Hope I can get some info about Overstaying in Greece

I am Greek-Canadian (Born in Canada, but I have NOT yet Exercised my Greek Citizenship) since it involves a Military Obligation. I don’t mind doing my Military Obligation (I believe it is only 3 months since I was born in Canada), but I have some Medical Problems that may not allow me to Enter the Military and I would need to deal with all those steps, that we take a long time, Greece is a nightmare of Red Tape.

The plan is to move there permanently, but I would need to work somewhere, I have applied at a few places and I get responses (well, I did before the Big Time Problems Started) and I was always asked if I had my Military Release Papers…..Answer being NO…..they would just tell me to reapply when I did. So, I have or had employers interested in hiring me, but as you can see……this is the above problem.
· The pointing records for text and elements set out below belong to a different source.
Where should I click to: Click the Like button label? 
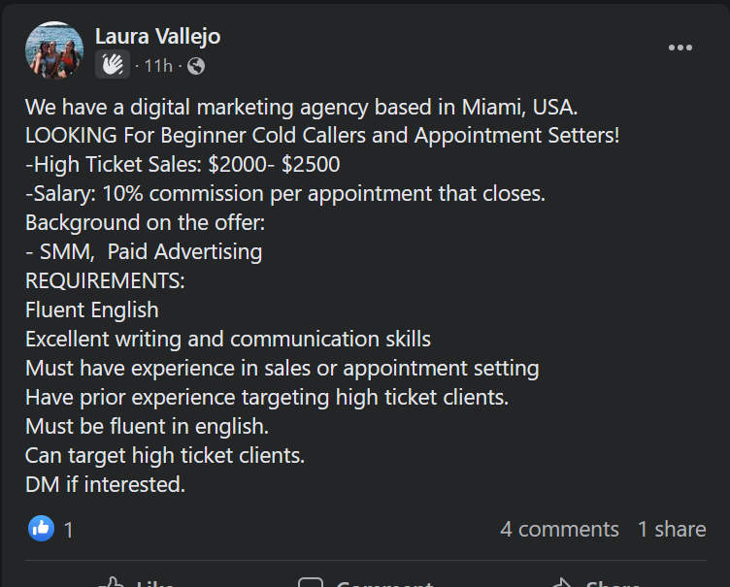tap(155, 583)
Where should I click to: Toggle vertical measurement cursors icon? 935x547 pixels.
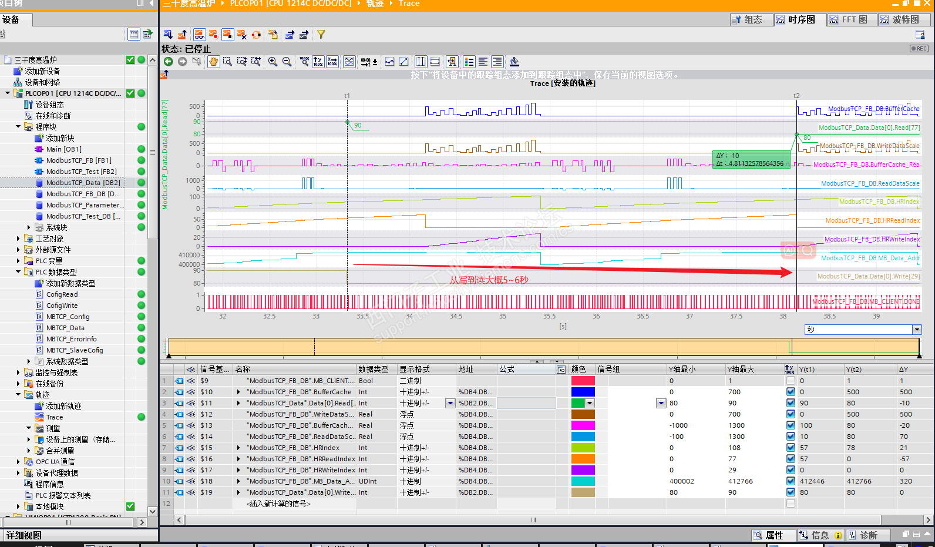tap(421, 62)
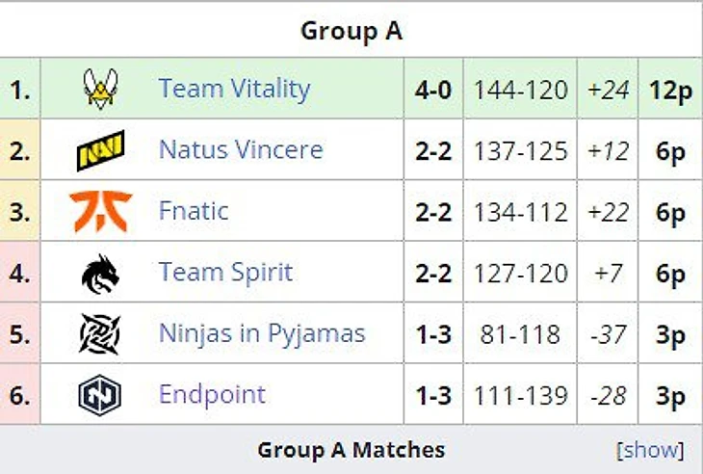Click the rank 1. green cell

[x=20, y=90]
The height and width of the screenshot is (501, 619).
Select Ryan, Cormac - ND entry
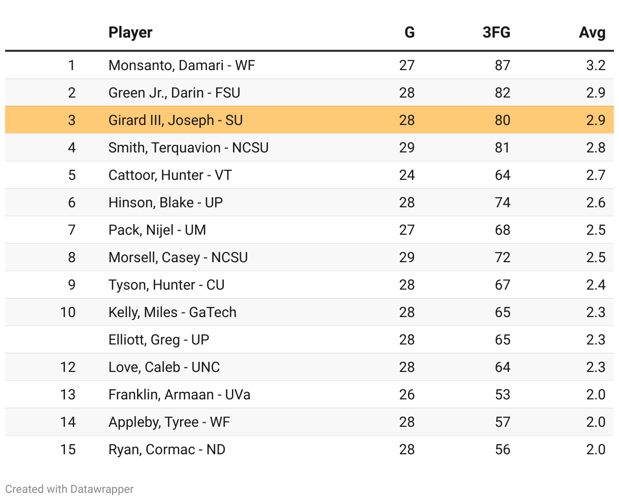[167, 450]

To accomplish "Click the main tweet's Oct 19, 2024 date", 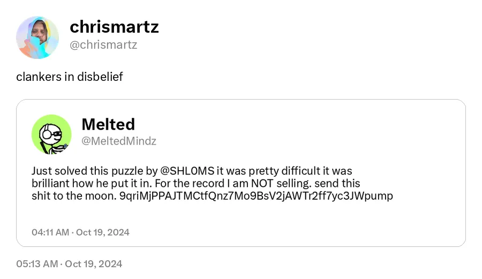I will point(93,264).

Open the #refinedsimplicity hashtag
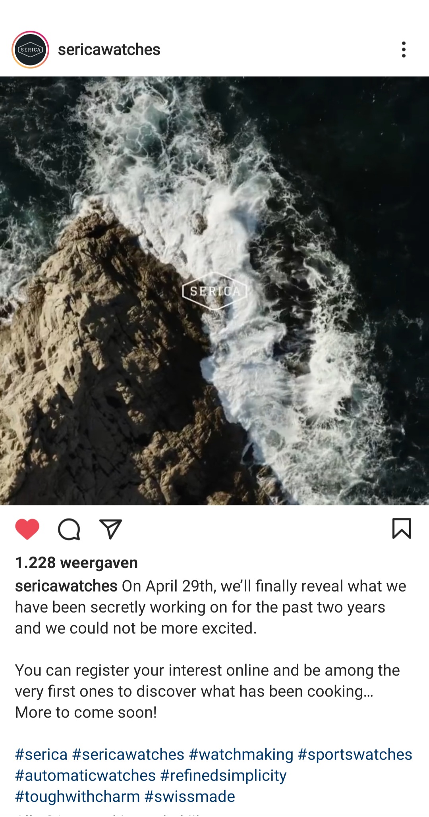223,775
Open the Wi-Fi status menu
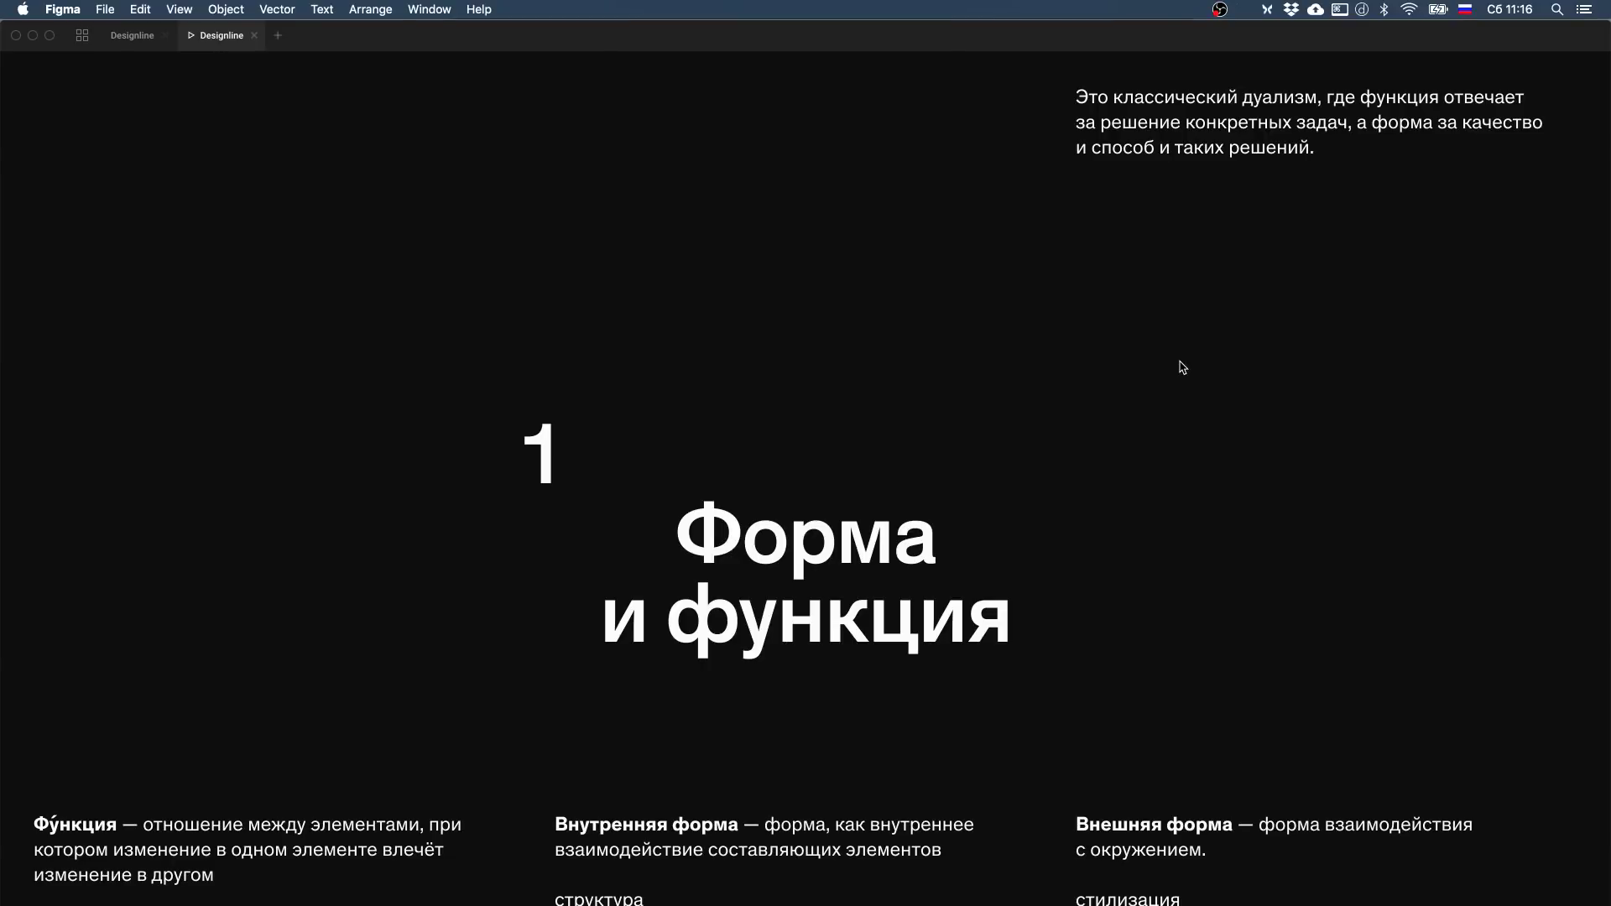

Even with all the Economic Problems going on right now, I still want to go to Greece to try it out, but give it a REAL TRY, so I am prepared to work (if I can find any kind of job) at anything. Now, to do that I would need to settle in FIRST before going to the Army, so this will take a long time and my 6 months may expire.

I was thinking if I go and get a job that does NOT require Military Release Papers and I just lay low until I get my Papers will that be a problem? What can really happen to me? Can I still get IKA? Will I have to keep looking over my shoulder?

Thanks!!!


----------



## condorian (Dec 9, 2009)

Hello,

I dont know what kind of work you do but i assume in the professional area. The companies would have to hire you as a foreign worker so that you could get IKA etc. But even this is a pain in the ass. 

If you manage to find some unregistered type of work, e.g. waiter with no IKA, then you still will have to keep a look over your back. wont be able to leave the country after 6 months(tourist visa would expire) without getting into trouble.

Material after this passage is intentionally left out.